Antes que un paisaje, Castilla es una idea. Realidad geográfica e histórica, pero también construcción mental, la vasta extensión de las tierras del Duero ha excavado un nicho simbólico en la imaginación colectiva. Introvertida y expansiva, esa identidad mística y guerrera que levantó conventos y castillos fue fagocitada por la España eterna, enfrentando al monje-soldado con el partidario de cerrar con siete llaves el sepulcro del Cid. Sin embargo, el esplendor medieval de las catedrales se entreveró durante siglos con la prosperidad del trigo y de la lana para fabricar un territorio patrimonial y agropecuario, donde los hombres del 98 hallarían inspiración para su credo regeneracionista. Hoy Castilla y León se afana, como otras regiones interiores europeas, por integrarse en nuevos espacios económicos definidos por las infraestructuras y las leyes agrícolas de Bruselas, más allá de la demografía indecisa y el clima riguroso que configuró el espíritu del páramo, por tomar prestado un título del leonés Luis Mateo Díez.

La hora actual de la región no depende de Madrid, por más que casi toda ella esté sometida a su campo gravitatorio; y no depende tampoco de la presencia en la Moncloa de castellanos, lo mismo que el protagonismo de Andalucía en los ochenta sólo en parte tenía relación con la filiación sevillana del grupo dirigente: sería demasiado obvio asociar el AVE de Sevilla a las mayorías absolutas del PSOE, el de Barcelona a los gobiernos de coalición con CiU y el de Valladolid a la mayoría actual del PP. Si Castilla y León tiene hoy un futuro posible, está en sus propios recursos físicos y culturales, lo que la Unión Europea llama potencial endógeno, y que otra región sin mar, Aragón, ha resumido en el lema fuerza interior. Esta capacidad del territorio, que engloba desde su riqueza patrimonial y su calidad ambiental hasta su capital humano y el propio idioma al que ha dado nombre, hacen de estas tierras de vino y pan una reserva material y espiritual capaz de transitar sin tropiezos del mundo agrario al postindustrial.
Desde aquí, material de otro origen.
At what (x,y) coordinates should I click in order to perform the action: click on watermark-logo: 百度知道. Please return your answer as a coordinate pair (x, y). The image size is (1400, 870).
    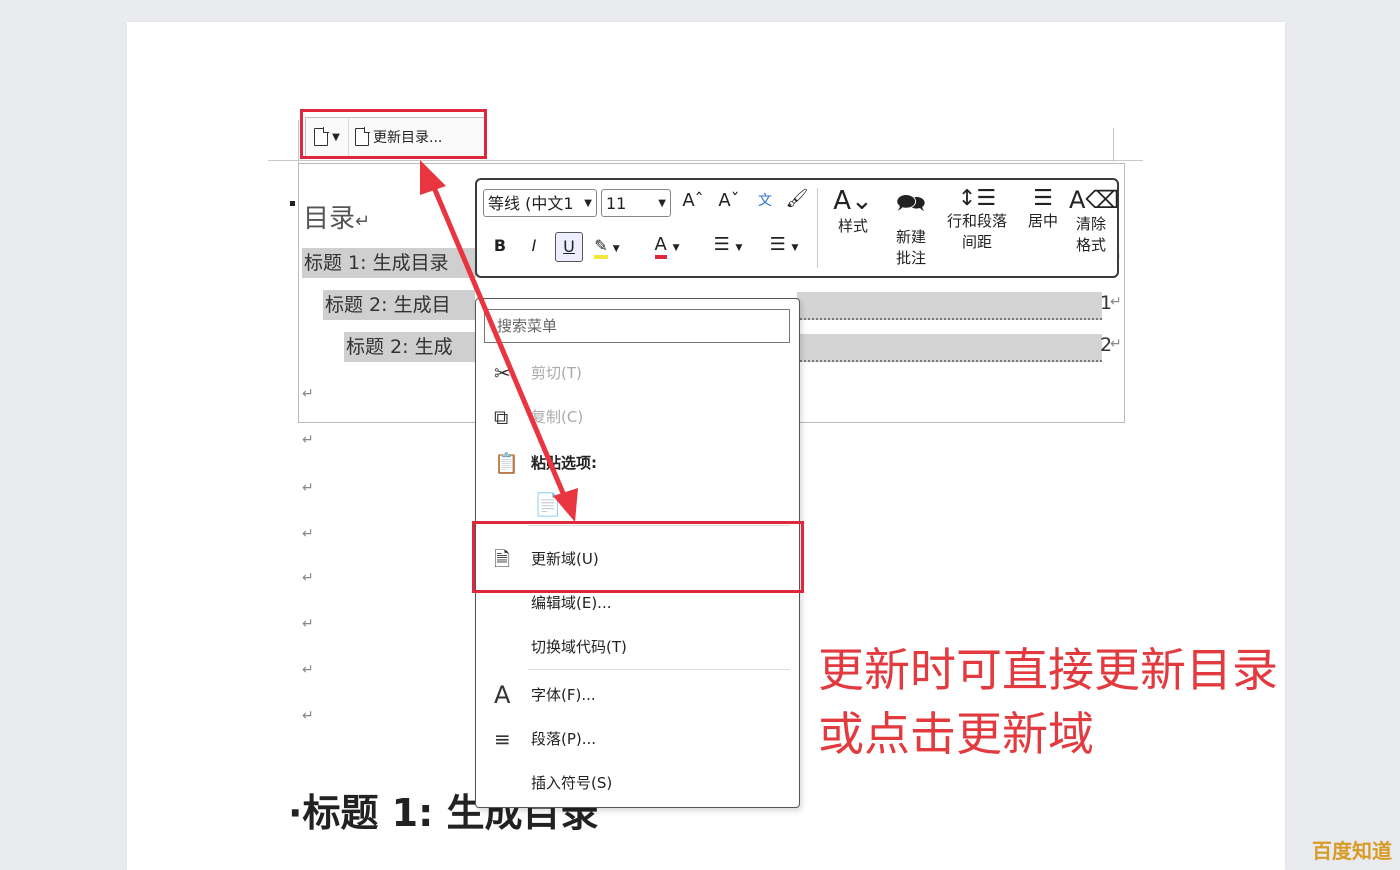
    Looking at the image, I should click on (1352, 851).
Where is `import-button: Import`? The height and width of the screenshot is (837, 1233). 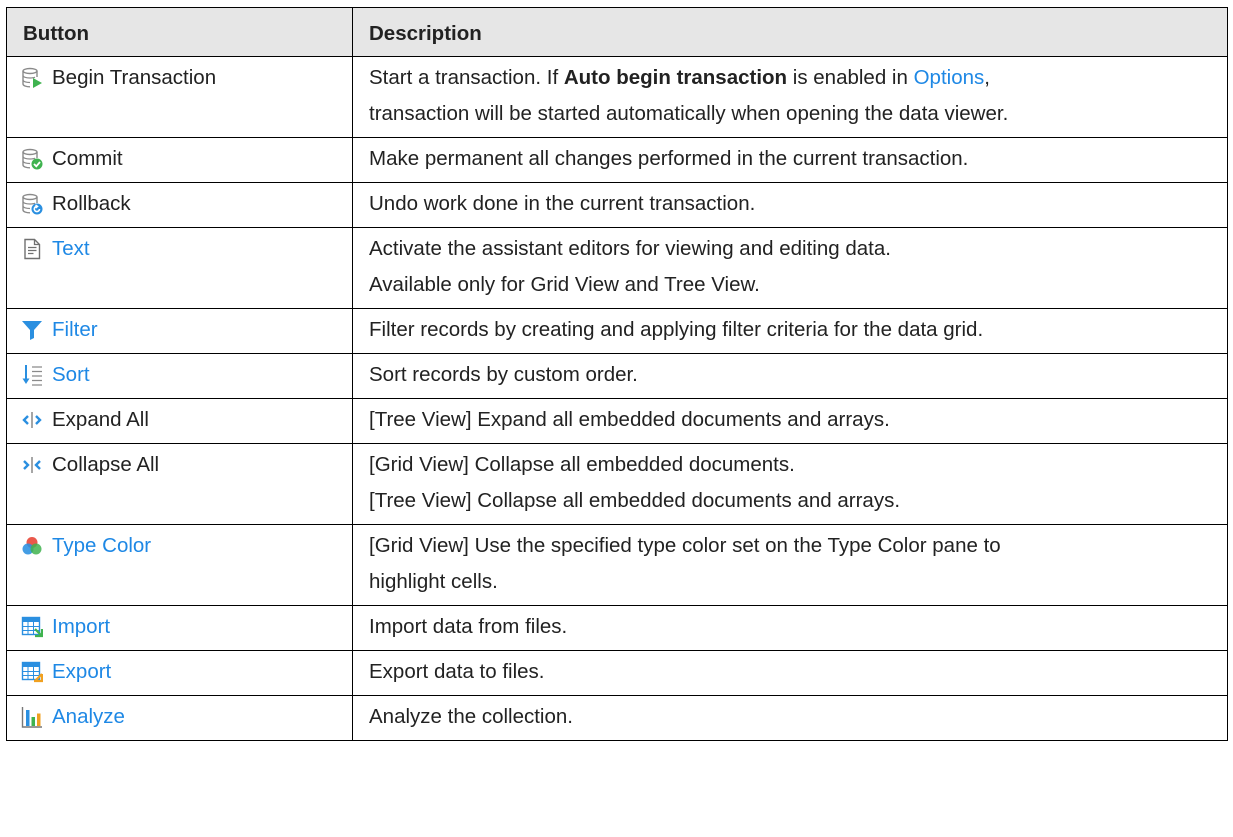 import-button: Import is located at coordinates (81, 627).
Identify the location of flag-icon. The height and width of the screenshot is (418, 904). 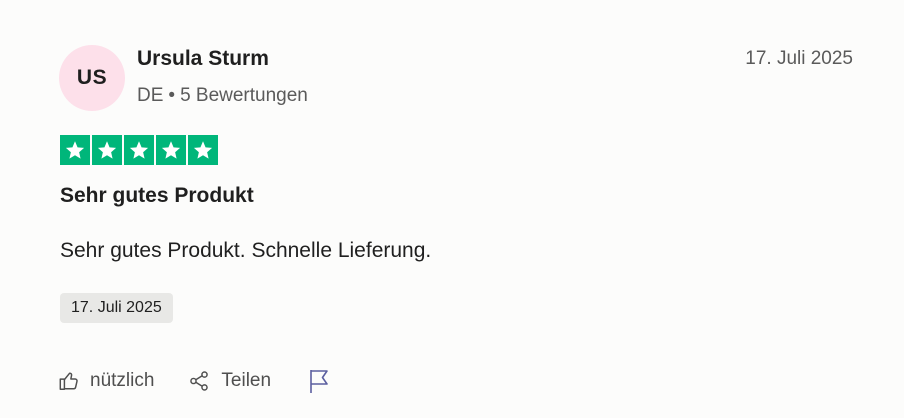
(319, 382).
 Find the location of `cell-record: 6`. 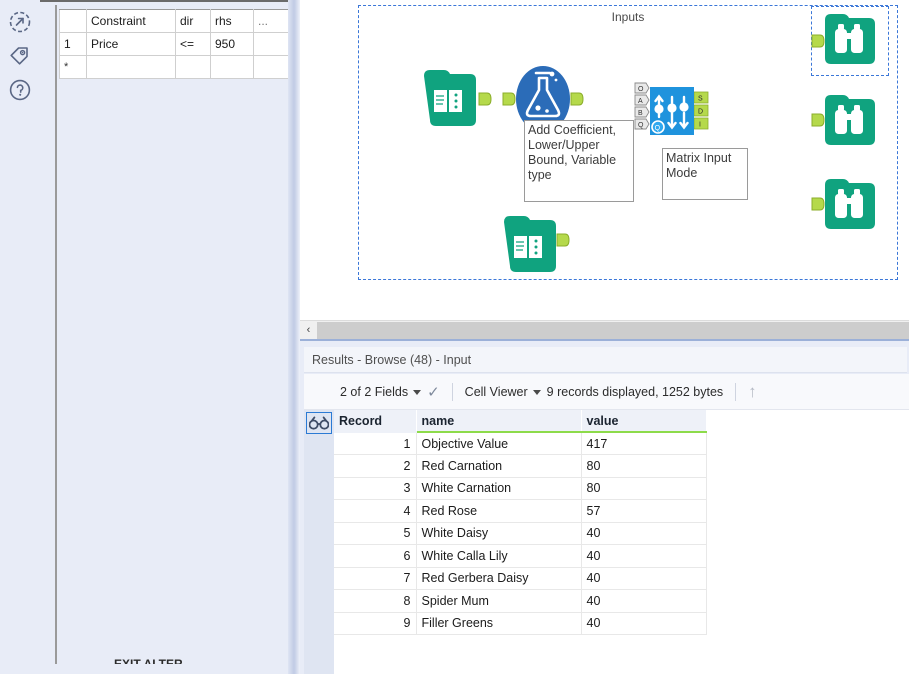

cell-record: 6 is located at coordinates (376, 556).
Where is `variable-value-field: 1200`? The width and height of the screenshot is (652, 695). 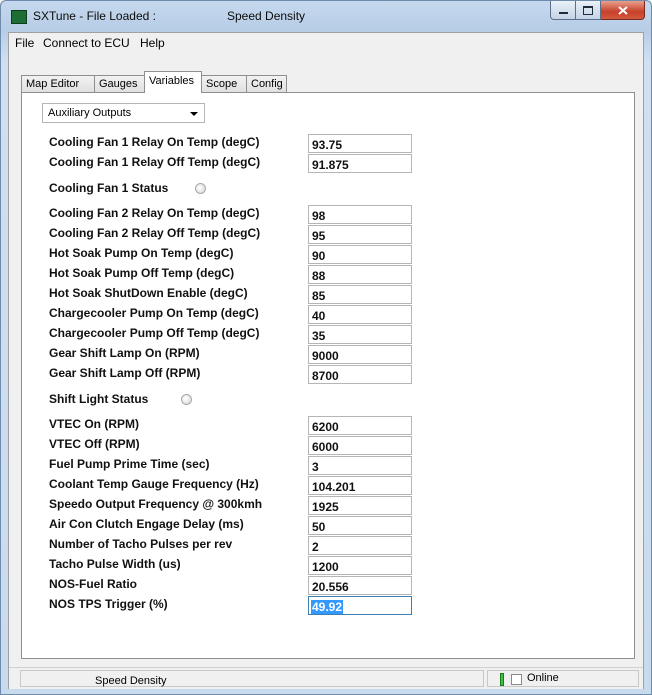 variable-value-field: 1200 is located at coordinates (360, 566).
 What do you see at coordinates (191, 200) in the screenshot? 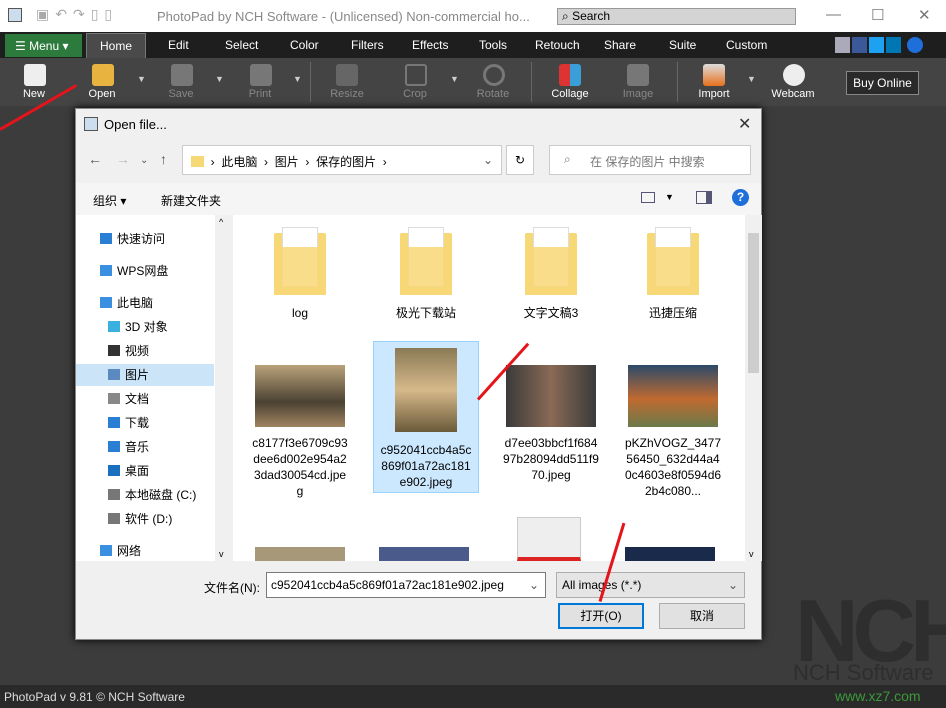
I see `new-folder-button: 新建文件夹` at bounding box center [191, 200].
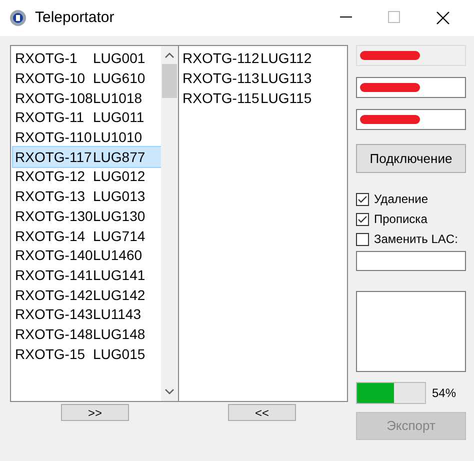 Image resolution: width=474 pixels, height=461 pixels. I want to click on item-code: LUG148, so click(120, 334).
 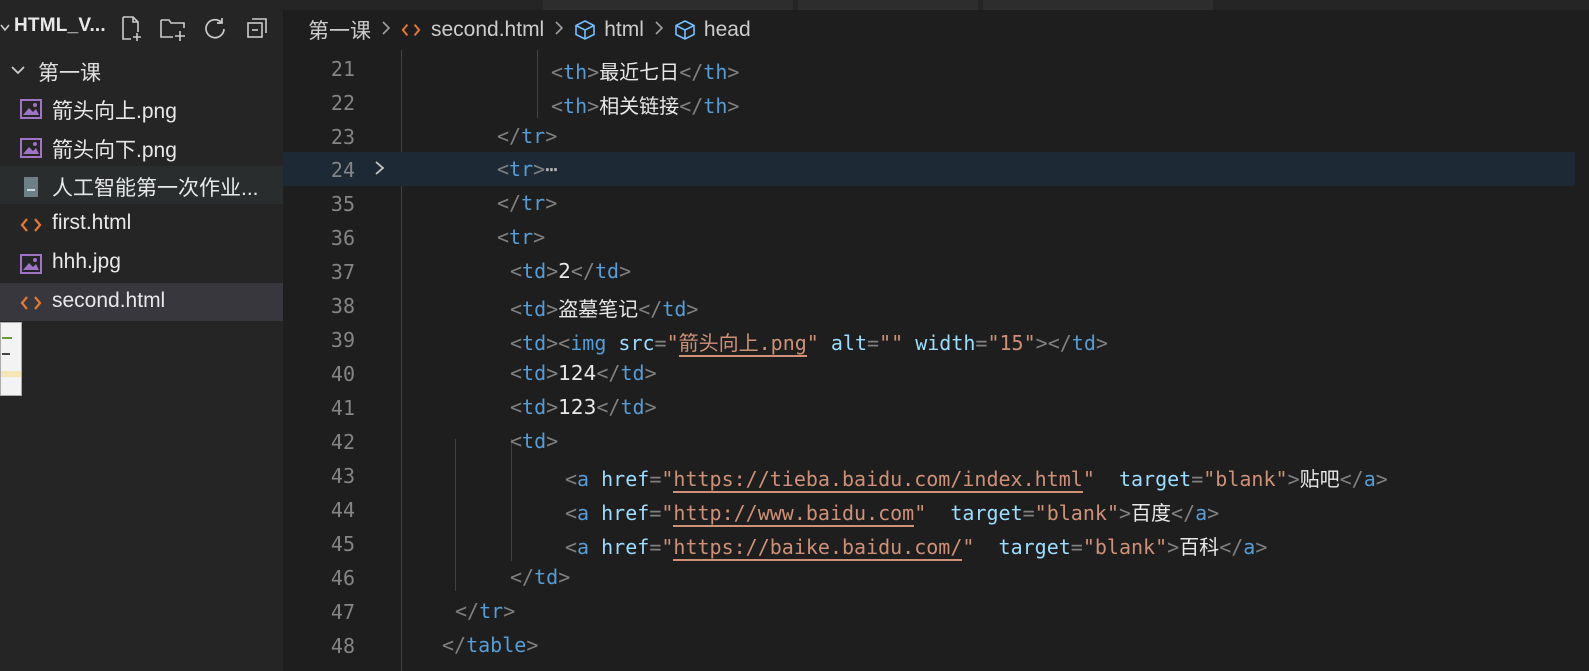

Pero esta meseta son mil mesetas, y la misma región que posee la mayor cabaña bovina del país alberga la segunda empresa exportadora española, trazando un paisaje plural que marca distancias: entre Valladolid y Zamora hay un trecho que no se mide en kilómetros, y el que las dos ciudades extremas en la jerarquía del bienestar compartan recientes arquitecturas de calidad informa sólo de la energía invertida en corregir desequilibrios. En ese esfuerzo generoso Castilla y León usa su propio vivero de arquitectos, pero no tiene fronteras para el talento de otros, y muchos profesionales del resto de la Península construyen en este territorio perseverante y austero, de Burgos a León, y de Ávila o Segovia hasta Palencia. Es propio de gentes que se saben habitantes de la Valladolid de Delibes o la Zamora de García Calvo, pero también de la Salamanca del vasco Unamuno o la Soria del andaluz Machado. No es otra la idea de este paisaje.